Red Robe seemed to want to say something, but the lich had already returned to scrutinizing Zorian some more and eventually simply bent down to Zach’s motionless form and started casting some complicated spell before placing a hand on Zach’s head.

Zach’s motionless form suddenly blurred into action, as Zach revealed himself to have just been pretending to be unconscious and tried to punch Red Robe in the face. Sadly, while Zach wasn’t totally unconscious he wasn’t in top form either, and Red Robe deflected the attack before slamming Zach’s head into the floor several times until he went limp and then repeating the spell.

The lich chuckled hollowly. “Now who’s being too rough? You could’ve cracked his skull with that stunt, you know? Living beings are such fragile things…”

“The aranea?” Red Robe said after a while. “I can’t believe it, I’d never have thought those thrice-damned bugs would be… no matter, I have to go. Time to go tie some loose ends.”

“The aranea were never part of the-“ began the lich, but Red Robe already teleported away. “Hmph. I am killing that fool when I meet him later. He’s more trouble than he’s worth.”

He turned back to Zorian after a few moments, and people around him edged away from him.

“I hated her, you know?” the lich said conversationally, pointing at the smoking remains of the vampire girl. “She thought she was so much better than little old Quatach-Ichl. I was a relic, she said, while she was the next generation of undead or some bilge like that. Now look at her, killed by a precocious student with a simple fire spell. Still, while I find the situation amusing, I can’t exactly let you get away with it, you know? She was kind of important, much as it rankles me, and I can’t just go back home and say ‘Remember that Zoltan House heir you told me to take care of? I kind of lost her, oops’. The head of house will at the very least want your head for this, if not your soul.”

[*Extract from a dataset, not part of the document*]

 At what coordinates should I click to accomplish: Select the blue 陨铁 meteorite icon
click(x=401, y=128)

Crap, crap, crap. So he ended up killing some kind of House heir now? On the other hand, it was nice to have a confirmation that the lich was Quatach-Ichl. Quatach-Ichl was male, wasn’t he? He could stop referring to the lich as an ‘it’ now. Now if only he could get out of this with his soul intact…

“I don’t suppose you would accept a bribe to pretend you couldn’t catch me?” asked Zorian with as much calm as he could muster, taking out the silver disc Kael gave him and flinging it towards the lich.

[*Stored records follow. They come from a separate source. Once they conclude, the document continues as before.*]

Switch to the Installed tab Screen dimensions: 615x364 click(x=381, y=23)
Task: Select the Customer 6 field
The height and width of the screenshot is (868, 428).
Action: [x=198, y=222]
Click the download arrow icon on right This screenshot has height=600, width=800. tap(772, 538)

Thankfully, amazingly, the lich reacted just as Zorian expected him to: he extended his hand and snatched the coin out of the air. Zorian had figured the lich would do that instead of knocking it aside with a shield or something, as he seemed to consider himself invulnerable – not an unwarranted assumption considering those weird bones of his. In any case, the moment the lich’s skeletal hand closed around the silver disc he froze in place for a moment before collapsing to the floor like a puppet with its strings cut.

“What?” one of the students behind him asked. “What happened? What the hell did you do to him?”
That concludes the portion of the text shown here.